__Information supplied__:
■ ■ ■ ■ ■
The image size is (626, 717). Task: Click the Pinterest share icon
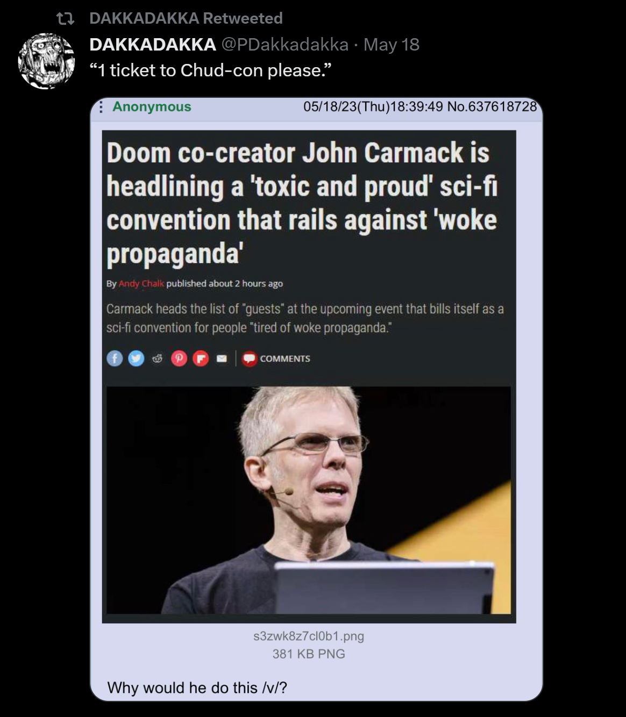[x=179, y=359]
■ ■ ■ ■ ■
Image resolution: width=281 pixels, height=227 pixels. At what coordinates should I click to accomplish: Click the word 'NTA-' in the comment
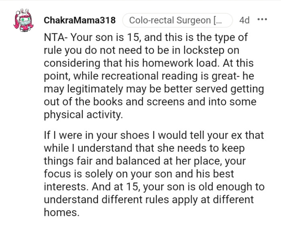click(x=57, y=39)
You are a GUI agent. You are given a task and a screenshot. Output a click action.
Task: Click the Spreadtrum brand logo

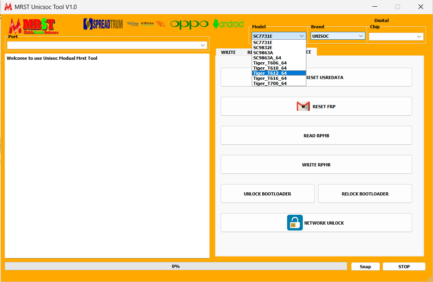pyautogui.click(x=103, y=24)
■ ■ ■ ■ ■
__Goal of the exercise__: The answer is those lines of the material above that run from the one containing "Image resolution: width=281" up to and including the one containing "You are a GUI", restated exactly and without images.

__Result of this exercise__:
Image resolution: width=281 pixels, height=227 pixels. At what coordinates should I click to accomplish: Click the word 'NTA-' in the comment
click(x=57, y=39)
You are a GUI agent. You are given a task and a screenshot. Output a click action.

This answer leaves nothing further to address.